(Collected data)
****************

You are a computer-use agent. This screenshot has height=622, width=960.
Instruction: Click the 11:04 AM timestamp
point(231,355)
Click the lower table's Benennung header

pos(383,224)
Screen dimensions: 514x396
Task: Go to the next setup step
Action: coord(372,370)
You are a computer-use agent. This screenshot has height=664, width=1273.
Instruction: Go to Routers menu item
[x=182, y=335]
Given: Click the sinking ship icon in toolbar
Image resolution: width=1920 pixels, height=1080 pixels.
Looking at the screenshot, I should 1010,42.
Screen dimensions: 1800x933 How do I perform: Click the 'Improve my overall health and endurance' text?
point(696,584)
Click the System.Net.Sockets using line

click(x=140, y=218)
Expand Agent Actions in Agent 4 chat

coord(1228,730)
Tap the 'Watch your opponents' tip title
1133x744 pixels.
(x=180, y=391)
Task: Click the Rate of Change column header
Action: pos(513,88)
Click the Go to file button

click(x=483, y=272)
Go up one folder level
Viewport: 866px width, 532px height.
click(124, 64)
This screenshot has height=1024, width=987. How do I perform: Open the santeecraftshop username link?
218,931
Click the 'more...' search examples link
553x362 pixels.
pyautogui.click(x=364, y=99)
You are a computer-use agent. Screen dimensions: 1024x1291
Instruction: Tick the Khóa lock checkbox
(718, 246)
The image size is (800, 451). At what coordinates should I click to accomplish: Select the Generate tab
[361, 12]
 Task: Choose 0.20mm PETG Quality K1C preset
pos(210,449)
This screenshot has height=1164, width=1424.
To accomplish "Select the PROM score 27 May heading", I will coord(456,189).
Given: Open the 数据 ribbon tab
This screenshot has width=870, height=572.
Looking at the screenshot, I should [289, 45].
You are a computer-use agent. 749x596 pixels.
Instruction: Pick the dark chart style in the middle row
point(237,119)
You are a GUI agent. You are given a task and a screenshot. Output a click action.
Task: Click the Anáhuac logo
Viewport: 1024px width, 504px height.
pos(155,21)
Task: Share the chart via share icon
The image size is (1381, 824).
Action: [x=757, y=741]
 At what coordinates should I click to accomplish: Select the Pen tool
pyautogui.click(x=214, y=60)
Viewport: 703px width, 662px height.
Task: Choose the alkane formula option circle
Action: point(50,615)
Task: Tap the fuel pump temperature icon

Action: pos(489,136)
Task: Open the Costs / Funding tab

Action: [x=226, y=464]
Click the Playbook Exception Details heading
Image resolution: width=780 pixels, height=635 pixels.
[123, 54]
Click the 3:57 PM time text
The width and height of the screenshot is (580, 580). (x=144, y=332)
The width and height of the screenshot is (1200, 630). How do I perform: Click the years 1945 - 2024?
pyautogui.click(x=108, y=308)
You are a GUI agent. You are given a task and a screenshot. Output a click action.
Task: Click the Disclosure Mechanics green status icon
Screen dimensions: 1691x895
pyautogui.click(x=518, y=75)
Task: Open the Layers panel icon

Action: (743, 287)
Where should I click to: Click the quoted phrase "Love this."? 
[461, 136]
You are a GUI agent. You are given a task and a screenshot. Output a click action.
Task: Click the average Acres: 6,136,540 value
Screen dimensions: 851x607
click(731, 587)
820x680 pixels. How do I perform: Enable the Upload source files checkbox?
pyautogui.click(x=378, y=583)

****************

EXERCISE DETAILS — Reproduce the entries above in full and exactly.

EXERCISE SOLUTION —
You are a computer-use agent. This screenshot has height=622, width=960.
Instruction: Click the 11:04 AM timestamp
point(231,355)
Click the lower table's Benennung header

pos(383,224)
Screen dimensions: 514x396
Task: Go to the next setup step
Action: coord(372,370)
You are a computer-use agent. This screenshot has height=664, width=1273.
Instruction: Go to Routers menu item
[x=182, y=335]
Given: Click the sinking ship icon in toolbar
Image resolution: width=1920 pixels, height=1080 pixels.
Looking at the screenshot, I should 1010,42.
Screen dimensions: 1800x933 How do I perform: Click the 'Improve my overall health and endurance' text?
point(696,584)
Click the System.Net.Sockets using line

click(x=140, y=218)
Expand Agent Actions in Agent 4 chat

coord(1228,730)
Tap the 'Watch your opponents' tip title
1133x744 pixels.
(x=180, y=391)
Task: Click the Rate of Change column header
Action: pos(513,88)
Click the Go to file button

click(x=483, y=272)
Go up one folder level
Viewport: 866px width, 532px height.
click(124, 64)
This screenshot has height=1024, width=987. How do I perform: Open the santeecraftshop username link?
218,931
Click the 'more...' search examples link
553x362 pixels.
pyautogui.click(x=364, y=99)
You are a computer-use agent. Screen dimensions: 1024x1291
Instruction: Tick the Khóa lock checkbox
(718, 246)
The image size is (800, 451). At what coordinates should I click to accomplish: Select the Generate tab
[361, 12]
 Task: Choose 0.20mm PETG Quality K1C preset
pos(210,449)
This screenshot has height=1164, width=1424.
To accomplish "Select the PROM score 27 May heading", I will coord(456,189).
Given: Open the 数据 ribbon tab
This screenshot has width=870, height=572.
Looking at the screenshot, I should [289, 45].
You are a computer-use agent. 749x596 pixels.
Instruction: Pick the dark chart style in the middle row
point(237,119)
You are a GUI agent. You are given a task and a screenshot. Output a click action.
Task: Click the Anáhuac logo
Viewport: 1024px width, 504px height.
pos(155,21)
Task: Share the chart via share icon
The image size is (1381, 824).
Action: [x=757, y=741]
 At what coordinates should I click to accomplish: Select the Pen tool
pyautogui.click(x=214, y=60)
Viewport: 703px width, 662px height.
Task: Choose the alkane formula option circle
Action: point(50,615)
Task: Tap the fuel pump temperature icon

Action: pos(489,136)
Task: Open the Costs / Funding tab

Action: [x=226, y=464]
Click the Playbook Exception Details heading
Image resolution: width=780 pixels, height=635 pixels.
[123, 54]
Click the 3:57 PM time text
The width and height of the screenshot is (580, 580). (x=144, y=332)
The width and height of the screenshot is (1200, 630). How do I perform: Click the years 1945 - 2024?
pyautogui.click(x=108, y=308)
You are a GUI agent. You are given a task and a screenshot. Output a click action.
Task: Click the Disclosure Mechanics green status icon
Screen dimensions: 1691x895
pyautogui.click(x=518, y=75)
Task: Open the Layers panel icon

Action: (743, 287)
Where should I click to: Click the quoted phrase "Love this."? 
[461, 136]
You are a GUI agent. You are given a task and a screenshot. Output a click action.
Task: Click the average Acres: 6,136,540 value
Screen dimensions: 851x607
click(731, 587)
820x680 pixels. How do I perform: Enable the Upload source files checkbox?
pyautogui.click(x=378, y=583)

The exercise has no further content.